▶ Quoted passage:
■ ■ ■

The OCT setup for data collection was illustrated in [6]. 169 donor kidneys were imaged with a 1325 nm center wavelength spectral-domain OCT imaging system (Telesto-II, Thorlabs Inc.), with an incident power of 2.5 mW. The Telesto OCT system was equipped with a hand-held probe with a 36 mm focal length (LSM03, Thorlabs Inc.) objective, providing a lateral resolution of 13 µm and an axial resolution of 5.5 µm in air. Scans were captured at a rate of 28 kHz, with a sensitivity of 103 dB. A-scans were averaged by 2 and no B-scan averaging was applied. B-scan settings were optimized to minimize file storage size while providing a sufficient field of view (FOV) and resolution for analysis. Parameters included a FOV of 4.9 mm in x-axis and 1.9 mm in z-axis (after adjusting for a refractive index of 1.3) at a scale of approximately 2.73 µm/pixel in each dimension. The general block diagram including the processing and training is shown in Fig. 1. The original dataset contains 14403 images with an image size of 1571*539 pixels (Fig. 2(a)). Image processing steps include: 1) CLAHE contrast enhancement with OTSU thresholding to set an optimum threshold and to improve quality of images (Fig. 2(b)), 2) Canny edge detection and dilation to detect the edges and to remove small outlier pixels (Fig. 2(c) and 2(d)), and 3) Contour detection to join all the continuous points along a boundary with the same intensity together and to extract the ROI (Fig. 2(e)). Then, the images were cropped to 1536*256 as shown in Fig. 2(f). To reduce the effects of data imbalance in the results, the following procedure has been applied to the processed images: The width of each image has been cropped to 6 patches of 256*256 pixels images (86418 in total) that had no overlap between each other. Among these 86418 images, 84870 images were detected with tubule lumen (positive pixels) and 1548 images were detected with no tubule lumen (negative pixels). Data augmentation (affine transformations, axial flips, random crops) has been done to reduce the negative pixels (not containing the ROI). Afterward, these images were divided into three groups: 80% for training (69138 images), 15% for validation (12960 images), and 5% for testing (4320 images). Figure 1 summarizes the detailed procedure.

 figure: Fig. 1.

Fig. 1. Block diagram for automatic kidney tubules segmentation. The ground truth dataset was created manually in ImageJ by 4 trained raters.

Download Full Size | PDF

 figure: Fig. 2.

Fig. 2. Image preprocessing steps on kidney images. (a) Original OCT image of the donor kidney, (b) CLAHE with OTSU thresholding to enhance the contrast. (c) Canny edge detection with lower and upper gray-level thresholds of 125 and 375, respectively, (d) Dilated image to remove outlier pixels, (e) Contour detection to detect the borders, (f) The enhanced-cropped image. All units are in pixel index with 2.73 µm/pixel.

■ ■ ■

▶ Instructions:
**a)** Translate this sentence from the OCT passage into Spanish: "Scans were captured at a rate of 28 kHz, with a sensitivity of 103 dB."
**b)** Rewrite the OCT passage from "figure: Fig. 1." up to and including "figure: Fig. 2.", replacing "raters" with "annotators".
The listing has no role in this work.

■ ■ ■

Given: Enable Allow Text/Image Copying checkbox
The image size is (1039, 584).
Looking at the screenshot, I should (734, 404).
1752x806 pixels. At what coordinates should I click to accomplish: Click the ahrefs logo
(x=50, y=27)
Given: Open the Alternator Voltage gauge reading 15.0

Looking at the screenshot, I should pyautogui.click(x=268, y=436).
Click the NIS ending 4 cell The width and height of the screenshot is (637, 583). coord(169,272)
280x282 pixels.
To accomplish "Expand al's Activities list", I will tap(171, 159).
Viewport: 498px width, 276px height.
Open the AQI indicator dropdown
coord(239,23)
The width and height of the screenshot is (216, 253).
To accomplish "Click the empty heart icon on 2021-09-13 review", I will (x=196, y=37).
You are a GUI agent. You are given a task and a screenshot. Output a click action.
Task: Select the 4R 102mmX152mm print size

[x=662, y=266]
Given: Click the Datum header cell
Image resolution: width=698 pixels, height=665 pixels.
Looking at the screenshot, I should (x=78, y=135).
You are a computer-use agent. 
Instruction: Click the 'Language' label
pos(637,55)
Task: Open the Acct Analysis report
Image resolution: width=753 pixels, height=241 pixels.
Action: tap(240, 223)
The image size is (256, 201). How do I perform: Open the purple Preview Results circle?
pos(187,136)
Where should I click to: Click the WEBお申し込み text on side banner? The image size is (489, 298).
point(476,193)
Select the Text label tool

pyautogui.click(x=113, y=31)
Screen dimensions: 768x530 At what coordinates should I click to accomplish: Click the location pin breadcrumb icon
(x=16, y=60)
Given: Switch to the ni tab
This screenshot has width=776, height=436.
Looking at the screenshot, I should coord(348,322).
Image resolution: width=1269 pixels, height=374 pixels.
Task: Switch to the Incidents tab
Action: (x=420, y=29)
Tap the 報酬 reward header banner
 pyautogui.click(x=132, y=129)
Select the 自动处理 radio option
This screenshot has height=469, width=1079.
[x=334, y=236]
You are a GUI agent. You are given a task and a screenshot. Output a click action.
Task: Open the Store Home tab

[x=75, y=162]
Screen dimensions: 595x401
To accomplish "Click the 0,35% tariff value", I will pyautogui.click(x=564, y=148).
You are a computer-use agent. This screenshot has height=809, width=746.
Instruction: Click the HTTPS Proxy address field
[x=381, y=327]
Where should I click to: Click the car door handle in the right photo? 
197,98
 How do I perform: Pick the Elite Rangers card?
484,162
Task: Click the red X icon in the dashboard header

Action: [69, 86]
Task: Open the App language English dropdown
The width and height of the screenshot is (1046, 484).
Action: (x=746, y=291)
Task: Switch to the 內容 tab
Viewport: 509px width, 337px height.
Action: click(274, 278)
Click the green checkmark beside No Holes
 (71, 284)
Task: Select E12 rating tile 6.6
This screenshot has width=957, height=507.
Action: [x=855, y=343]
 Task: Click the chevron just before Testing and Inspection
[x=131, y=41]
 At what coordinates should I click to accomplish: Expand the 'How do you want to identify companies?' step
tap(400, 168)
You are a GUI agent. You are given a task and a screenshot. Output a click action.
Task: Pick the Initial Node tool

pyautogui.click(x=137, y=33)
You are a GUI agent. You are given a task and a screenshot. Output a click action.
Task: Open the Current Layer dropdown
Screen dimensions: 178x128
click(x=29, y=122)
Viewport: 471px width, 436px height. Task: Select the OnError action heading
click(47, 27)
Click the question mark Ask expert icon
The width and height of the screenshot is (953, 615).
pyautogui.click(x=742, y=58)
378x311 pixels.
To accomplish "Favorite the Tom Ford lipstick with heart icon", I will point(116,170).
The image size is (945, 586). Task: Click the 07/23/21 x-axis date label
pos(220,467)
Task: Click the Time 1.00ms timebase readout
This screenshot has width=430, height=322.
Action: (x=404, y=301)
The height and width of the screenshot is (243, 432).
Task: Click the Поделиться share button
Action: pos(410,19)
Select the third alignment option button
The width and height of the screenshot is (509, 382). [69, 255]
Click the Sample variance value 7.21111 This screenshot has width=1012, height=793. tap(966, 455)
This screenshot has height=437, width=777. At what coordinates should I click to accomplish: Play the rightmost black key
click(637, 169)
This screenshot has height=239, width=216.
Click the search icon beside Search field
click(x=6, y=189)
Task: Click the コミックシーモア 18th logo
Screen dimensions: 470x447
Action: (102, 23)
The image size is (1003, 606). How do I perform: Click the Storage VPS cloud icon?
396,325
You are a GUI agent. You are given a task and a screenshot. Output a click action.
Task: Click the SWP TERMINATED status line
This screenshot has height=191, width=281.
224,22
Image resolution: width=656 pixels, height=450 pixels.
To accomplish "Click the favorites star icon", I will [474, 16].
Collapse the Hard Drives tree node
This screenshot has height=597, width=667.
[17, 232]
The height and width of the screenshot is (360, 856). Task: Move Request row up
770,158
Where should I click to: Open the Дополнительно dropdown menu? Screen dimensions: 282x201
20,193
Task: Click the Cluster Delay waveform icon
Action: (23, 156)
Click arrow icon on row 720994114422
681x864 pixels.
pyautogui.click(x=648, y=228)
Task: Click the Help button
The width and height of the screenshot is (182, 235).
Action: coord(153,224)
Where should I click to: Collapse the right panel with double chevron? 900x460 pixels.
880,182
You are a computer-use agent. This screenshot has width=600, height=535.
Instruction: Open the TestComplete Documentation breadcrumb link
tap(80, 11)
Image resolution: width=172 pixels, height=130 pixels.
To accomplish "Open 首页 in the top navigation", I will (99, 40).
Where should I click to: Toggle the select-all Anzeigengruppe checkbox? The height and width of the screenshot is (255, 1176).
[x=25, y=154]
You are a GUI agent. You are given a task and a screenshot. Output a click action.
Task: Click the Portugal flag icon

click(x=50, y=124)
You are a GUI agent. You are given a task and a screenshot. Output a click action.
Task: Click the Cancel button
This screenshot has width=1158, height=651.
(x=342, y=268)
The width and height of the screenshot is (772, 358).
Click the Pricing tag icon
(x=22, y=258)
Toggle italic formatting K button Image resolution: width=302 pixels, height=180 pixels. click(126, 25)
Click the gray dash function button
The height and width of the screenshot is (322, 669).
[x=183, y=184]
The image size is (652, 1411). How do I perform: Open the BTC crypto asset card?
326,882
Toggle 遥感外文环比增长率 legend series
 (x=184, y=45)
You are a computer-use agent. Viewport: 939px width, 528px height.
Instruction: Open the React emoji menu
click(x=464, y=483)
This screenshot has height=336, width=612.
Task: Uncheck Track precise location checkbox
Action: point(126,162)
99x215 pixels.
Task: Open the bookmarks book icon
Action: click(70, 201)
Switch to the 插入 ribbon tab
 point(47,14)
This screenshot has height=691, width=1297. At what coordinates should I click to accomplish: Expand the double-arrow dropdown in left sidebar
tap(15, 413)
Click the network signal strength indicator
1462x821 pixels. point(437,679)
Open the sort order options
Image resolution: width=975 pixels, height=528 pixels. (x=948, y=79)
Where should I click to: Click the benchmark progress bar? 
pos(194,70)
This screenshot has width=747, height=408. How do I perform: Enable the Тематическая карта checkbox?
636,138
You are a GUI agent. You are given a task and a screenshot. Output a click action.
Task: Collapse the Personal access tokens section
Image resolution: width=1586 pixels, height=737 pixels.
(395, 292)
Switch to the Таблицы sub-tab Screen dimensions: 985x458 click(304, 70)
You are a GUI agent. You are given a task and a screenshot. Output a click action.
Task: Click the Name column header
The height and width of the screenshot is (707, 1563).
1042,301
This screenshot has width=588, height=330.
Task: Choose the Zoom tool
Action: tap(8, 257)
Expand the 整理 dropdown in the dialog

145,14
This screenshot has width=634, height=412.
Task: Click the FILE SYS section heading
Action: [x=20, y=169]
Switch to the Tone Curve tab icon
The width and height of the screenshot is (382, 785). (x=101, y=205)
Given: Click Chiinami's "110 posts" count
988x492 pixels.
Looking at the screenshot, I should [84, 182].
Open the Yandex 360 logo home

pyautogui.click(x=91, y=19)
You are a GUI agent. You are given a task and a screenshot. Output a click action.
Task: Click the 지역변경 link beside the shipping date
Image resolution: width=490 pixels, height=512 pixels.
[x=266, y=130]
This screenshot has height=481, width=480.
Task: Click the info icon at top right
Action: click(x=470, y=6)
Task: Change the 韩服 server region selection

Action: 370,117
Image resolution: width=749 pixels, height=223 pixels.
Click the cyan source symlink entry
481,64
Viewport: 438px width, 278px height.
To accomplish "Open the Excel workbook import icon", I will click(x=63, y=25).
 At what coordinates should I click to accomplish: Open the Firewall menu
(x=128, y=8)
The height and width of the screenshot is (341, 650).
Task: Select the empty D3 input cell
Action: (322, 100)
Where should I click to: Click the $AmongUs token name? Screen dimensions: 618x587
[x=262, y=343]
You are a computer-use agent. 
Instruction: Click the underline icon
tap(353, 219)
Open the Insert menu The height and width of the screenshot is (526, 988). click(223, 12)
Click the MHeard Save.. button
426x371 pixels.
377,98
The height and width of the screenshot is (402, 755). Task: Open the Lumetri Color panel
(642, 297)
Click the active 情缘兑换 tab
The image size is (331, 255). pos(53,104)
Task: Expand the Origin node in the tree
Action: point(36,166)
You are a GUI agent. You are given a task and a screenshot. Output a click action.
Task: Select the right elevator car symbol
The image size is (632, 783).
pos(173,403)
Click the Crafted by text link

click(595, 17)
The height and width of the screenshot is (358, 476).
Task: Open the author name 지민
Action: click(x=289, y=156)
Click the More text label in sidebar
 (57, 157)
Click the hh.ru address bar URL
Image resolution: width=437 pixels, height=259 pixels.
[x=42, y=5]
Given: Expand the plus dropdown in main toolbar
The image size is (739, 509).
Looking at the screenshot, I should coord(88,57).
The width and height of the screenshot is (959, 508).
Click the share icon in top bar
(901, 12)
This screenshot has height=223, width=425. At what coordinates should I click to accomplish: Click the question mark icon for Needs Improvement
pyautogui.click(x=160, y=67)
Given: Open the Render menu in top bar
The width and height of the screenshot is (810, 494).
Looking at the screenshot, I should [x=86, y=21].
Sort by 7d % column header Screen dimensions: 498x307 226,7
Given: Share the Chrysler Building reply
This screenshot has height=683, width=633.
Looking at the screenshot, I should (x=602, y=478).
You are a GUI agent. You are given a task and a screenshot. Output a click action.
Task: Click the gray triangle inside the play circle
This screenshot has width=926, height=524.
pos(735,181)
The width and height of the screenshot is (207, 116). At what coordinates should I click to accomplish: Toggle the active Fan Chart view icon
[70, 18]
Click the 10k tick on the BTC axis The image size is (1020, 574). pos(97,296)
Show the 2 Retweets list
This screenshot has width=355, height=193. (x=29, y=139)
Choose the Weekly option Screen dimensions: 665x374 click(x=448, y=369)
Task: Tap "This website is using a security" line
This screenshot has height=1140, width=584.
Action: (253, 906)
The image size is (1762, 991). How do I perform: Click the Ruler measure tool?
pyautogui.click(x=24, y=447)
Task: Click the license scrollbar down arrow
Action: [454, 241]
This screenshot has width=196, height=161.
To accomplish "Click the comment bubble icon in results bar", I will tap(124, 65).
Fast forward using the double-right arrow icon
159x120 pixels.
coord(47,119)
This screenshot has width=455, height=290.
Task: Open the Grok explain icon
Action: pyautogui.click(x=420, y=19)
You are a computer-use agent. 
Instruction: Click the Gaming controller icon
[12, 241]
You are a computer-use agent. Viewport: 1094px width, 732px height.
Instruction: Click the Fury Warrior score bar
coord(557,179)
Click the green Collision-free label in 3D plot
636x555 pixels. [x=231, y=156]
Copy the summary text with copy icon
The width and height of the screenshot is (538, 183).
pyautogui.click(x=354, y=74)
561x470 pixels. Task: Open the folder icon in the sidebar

■ ■ ■

▶ Responses:
**a)** Los escaneos se capturaron a una velocidad de 28 kHz, con una sensibilidad de 103 dB.

**b)**
figure: Fig. 1.

Fig. 1. Block diagram for automatic kidney tubules segmentation. The ground truth dataset was created manually in ImageJ by 4 trained annotators.

Download Full Size | PDF

 figure: Fig. 2.